** EXERCISE DETAILS **
Below are records with pictures; copy word for word only the lines between the line with "Where should I" and the line with "Image resolution: width=362", inclusive, and drop the pictures.

══ MATERIAL FOR THIS EXERCISE

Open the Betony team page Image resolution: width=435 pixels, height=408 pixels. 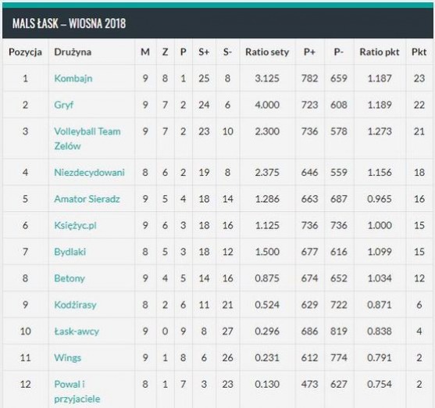[70, 278]
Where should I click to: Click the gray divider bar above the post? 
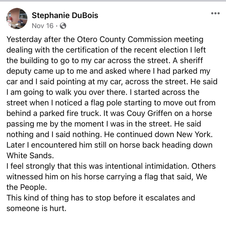coord(113,1)
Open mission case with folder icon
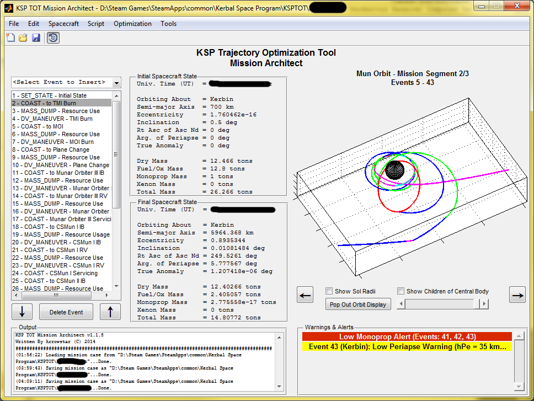This screenshot has width=534, height=401. pyautogui.click(x=23, y=38)
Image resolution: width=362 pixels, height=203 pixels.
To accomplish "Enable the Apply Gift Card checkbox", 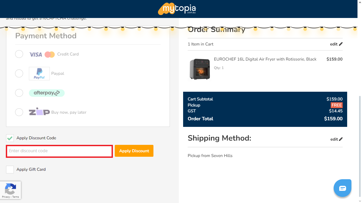I will point(10,169).
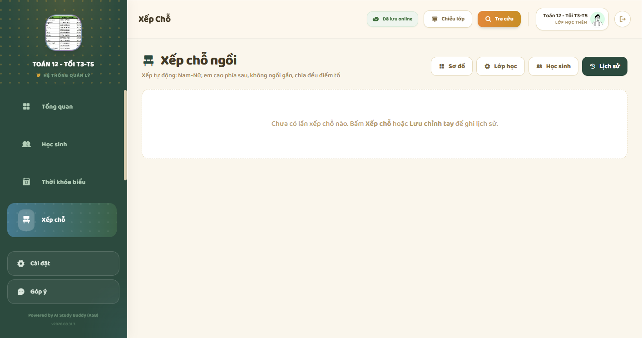The height and width of the screenshot is (338, 642).
Task: Click the large chair icon beside Xếp chỗ ngồi
Action: point(148,60)
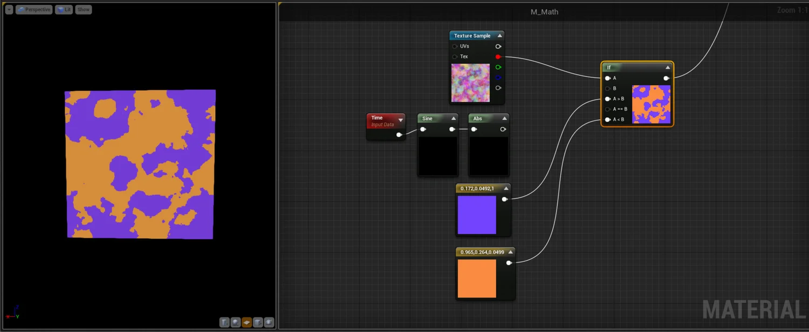
Task: Select the cube preview mesh icon
Action: pyautogui.click(x=258, y=322)
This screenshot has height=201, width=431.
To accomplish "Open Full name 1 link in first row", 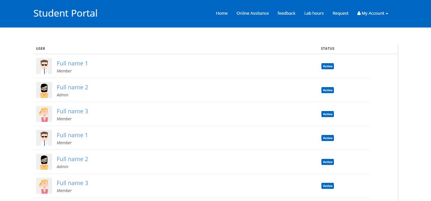I will (x=72, y=63).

════

** RESULT **
Where should I click to: Click the gray divider bar above the post? 
coord(113,1)
Open mission case with folder icon
This screenshot has width=534, height=401. pyautogui.click(x=23, y=38)
Image resolution: width=362 pixels, height=203 pixels.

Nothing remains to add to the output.